Saudi prince says oil ‘will never again rise above $100’

Oil workersOil will never again rise above $100 a barrel, according to a Saudi prince who believes it will fall even further.

Prince Alwaleed bin Talal, the billionaire Saudi businessman, said in a US television interview that he felt there was something artificial about the price when it rocketed above $100.

“If supply stays where it is, and demand remains weak, you better believe [the price of oil] is going to go down more,” he said in an interview with Maria Bartiromo of Fox Business News .

“But if some supply is taken off the market, and there’s some growth in demand, prices may go up. But I’m sure we’re never going to see $100 anymore. I said a year ago [that] the price of oil above $100 is artificial. It’s not correct.”

Oil has tumbled more than 56% from its June 2014 high of around $115 a barrel and in recent days dipped to below $50. One analyst has forecast a worst case $15.

The price has plummeted because of a combination of weak demand and a global supply glut. The Organisation of the Petroleum Exporting Countries (OPEC), has refused to cut production.

In the interview, Alwaleed said the Saudi government and other oil producers were caught off guard by the steep drop in oil prices.

He said the refusal to consider a production cut was a smart strategy aimed at preserving market share.

“The decision to not reduce production was prudent, smart and shrewd,” he said. “Because had Saudi Arabia cut its production by 1 or 2 million barrels, that 1 or 2 million would have been produced by others, which means Saudi Arabia would have had two negatives, less oil produced, and lower prices.”

His comments came as Malcolm Webb, Oil & Gas UK’s chief executive, urged the UK government to scrap one of the key taxes on on the industry.

He said: “Evidence of the threat from the falling oil price to UK investment and jobs is mounting daily with oil and gas companies cutting exploration and capital budgets and reviewing headcounts.

“The Treasury’s promise in last year’s Autumn Statement of a simplified tax allowance to encourage new investment must be delivered by Budget 2015 if it is to have any impact. However, with the continued falling and potentially sustained low oil price, this is no longer enough.

“We are encouraged to see a growing political and industry consensus around the now pressing need for more fundamental and urgent changes to the tax regime.  With a significant amount of UK oil and gas production not even covering costs at a $50 oil price, the industry cannot carry the burden of a tax rate between 60 and 80 per cent.

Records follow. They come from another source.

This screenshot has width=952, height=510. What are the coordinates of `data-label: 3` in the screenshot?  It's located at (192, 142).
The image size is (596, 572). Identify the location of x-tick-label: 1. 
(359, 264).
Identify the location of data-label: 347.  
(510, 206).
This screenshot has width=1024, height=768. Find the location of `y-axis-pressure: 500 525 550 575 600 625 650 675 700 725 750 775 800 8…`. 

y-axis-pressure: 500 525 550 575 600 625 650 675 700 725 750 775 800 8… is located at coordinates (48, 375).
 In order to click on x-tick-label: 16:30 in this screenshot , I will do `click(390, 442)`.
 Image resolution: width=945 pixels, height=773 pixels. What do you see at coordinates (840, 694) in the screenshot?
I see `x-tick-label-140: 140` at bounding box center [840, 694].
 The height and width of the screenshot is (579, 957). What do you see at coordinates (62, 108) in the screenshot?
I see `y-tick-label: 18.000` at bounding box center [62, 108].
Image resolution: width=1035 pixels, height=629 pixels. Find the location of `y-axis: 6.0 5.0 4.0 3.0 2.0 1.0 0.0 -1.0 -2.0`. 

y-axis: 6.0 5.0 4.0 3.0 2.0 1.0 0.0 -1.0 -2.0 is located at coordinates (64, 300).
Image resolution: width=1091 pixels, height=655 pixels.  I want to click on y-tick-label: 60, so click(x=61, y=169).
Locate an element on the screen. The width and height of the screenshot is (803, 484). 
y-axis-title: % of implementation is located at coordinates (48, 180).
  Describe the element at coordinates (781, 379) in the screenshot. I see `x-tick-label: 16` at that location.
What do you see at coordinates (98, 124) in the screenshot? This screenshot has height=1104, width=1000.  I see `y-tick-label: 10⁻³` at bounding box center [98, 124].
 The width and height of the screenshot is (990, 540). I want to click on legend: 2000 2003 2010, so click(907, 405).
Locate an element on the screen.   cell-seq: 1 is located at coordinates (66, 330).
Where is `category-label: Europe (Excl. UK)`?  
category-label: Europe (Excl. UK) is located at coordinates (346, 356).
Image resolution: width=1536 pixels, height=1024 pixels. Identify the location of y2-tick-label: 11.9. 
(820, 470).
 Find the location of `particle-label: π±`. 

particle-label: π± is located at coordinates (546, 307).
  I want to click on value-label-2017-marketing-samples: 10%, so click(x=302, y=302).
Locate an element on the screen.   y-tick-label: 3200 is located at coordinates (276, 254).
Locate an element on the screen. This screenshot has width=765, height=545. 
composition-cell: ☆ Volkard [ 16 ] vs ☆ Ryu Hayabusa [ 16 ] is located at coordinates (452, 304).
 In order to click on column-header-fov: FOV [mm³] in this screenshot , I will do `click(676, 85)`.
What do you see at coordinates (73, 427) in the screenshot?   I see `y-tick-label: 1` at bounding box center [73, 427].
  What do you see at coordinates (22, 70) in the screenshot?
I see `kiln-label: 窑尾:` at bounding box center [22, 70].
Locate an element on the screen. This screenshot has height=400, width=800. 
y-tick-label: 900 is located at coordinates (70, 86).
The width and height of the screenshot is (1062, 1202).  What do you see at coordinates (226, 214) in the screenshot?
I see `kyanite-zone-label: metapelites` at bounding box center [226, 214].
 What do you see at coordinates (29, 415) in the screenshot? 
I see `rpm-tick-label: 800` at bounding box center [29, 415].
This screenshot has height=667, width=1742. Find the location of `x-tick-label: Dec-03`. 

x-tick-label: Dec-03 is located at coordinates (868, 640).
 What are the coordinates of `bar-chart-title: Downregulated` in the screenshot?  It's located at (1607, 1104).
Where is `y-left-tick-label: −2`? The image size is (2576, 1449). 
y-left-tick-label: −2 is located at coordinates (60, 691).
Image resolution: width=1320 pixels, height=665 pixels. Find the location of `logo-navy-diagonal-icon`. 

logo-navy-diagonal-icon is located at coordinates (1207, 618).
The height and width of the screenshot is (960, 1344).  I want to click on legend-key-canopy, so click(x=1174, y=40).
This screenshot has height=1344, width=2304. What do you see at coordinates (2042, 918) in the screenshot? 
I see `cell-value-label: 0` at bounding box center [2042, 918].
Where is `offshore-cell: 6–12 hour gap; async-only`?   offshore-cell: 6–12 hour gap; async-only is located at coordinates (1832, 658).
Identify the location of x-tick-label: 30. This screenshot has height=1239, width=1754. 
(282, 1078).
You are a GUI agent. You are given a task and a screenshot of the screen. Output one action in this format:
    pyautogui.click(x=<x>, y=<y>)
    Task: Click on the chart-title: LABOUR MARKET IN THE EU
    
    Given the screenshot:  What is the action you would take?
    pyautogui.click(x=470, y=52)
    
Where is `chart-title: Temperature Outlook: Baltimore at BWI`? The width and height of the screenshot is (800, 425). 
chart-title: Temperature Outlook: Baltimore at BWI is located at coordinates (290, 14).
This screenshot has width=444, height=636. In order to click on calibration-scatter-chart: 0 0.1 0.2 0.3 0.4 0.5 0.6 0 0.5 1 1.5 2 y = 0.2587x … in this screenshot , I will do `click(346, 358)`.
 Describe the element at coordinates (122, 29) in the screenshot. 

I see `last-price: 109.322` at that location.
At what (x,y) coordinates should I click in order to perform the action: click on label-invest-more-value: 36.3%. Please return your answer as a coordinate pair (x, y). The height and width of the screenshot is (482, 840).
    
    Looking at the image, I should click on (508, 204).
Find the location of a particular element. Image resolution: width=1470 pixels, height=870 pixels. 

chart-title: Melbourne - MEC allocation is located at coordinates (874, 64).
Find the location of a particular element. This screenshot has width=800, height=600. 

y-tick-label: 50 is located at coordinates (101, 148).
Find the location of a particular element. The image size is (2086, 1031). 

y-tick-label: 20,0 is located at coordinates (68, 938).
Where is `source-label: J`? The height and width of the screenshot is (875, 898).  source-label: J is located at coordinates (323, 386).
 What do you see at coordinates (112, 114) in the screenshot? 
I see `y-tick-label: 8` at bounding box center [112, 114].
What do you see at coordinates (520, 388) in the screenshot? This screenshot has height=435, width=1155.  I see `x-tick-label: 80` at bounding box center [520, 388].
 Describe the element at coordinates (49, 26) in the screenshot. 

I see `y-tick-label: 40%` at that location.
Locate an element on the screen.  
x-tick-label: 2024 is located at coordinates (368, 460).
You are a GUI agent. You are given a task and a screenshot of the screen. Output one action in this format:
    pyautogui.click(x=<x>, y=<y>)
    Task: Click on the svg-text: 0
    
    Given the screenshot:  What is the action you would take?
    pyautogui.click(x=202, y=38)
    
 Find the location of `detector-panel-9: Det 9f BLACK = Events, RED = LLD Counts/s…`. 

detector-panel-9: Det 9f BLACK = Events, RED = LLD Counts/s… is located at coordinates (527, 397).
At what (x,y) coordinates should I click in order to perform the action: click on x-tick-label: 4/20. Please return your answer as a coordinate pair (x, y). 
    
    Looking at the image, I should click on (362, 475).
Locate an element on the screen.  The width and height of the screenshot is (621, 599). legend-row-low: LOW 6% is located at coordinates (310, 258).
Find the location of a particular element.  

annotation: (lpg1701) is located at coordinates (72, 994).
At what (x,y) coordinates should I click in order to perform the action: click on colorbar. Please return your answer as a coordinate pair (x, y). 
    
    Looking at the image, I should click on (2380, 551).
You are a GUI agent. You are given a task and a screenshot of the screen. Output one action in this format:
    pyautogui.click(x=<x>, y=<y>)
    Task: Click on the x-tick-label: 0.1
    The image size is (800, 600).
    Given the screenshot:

“The credible and reasonable response for the Chancellor in his upcoming Budget, assuming the oil price has not recovered by then, is the abolition of the 30 per cent supplementary charge on corporation tax, which was introduced and then increased in direct response to rising oil prices, most recently in 2011. This would still leave oil and gas producers paying corporation tax at 30 per cent, a tax rate 50 per cent higher than the rest of British industry.

“In parallel, the Oil and Gas Authority must be rapidly resourced with the right capability and capacity to swiftly implement the recommendations of the Wood Review. The industry is resolutely focused on tackling the cost and efficiency challenge it faces to improve the competitiveness of North Sea operations. Oil & Gas UK is committed to playing a constructive part in this important process of reform and looks forward to working with governments and stakeholders to that end.”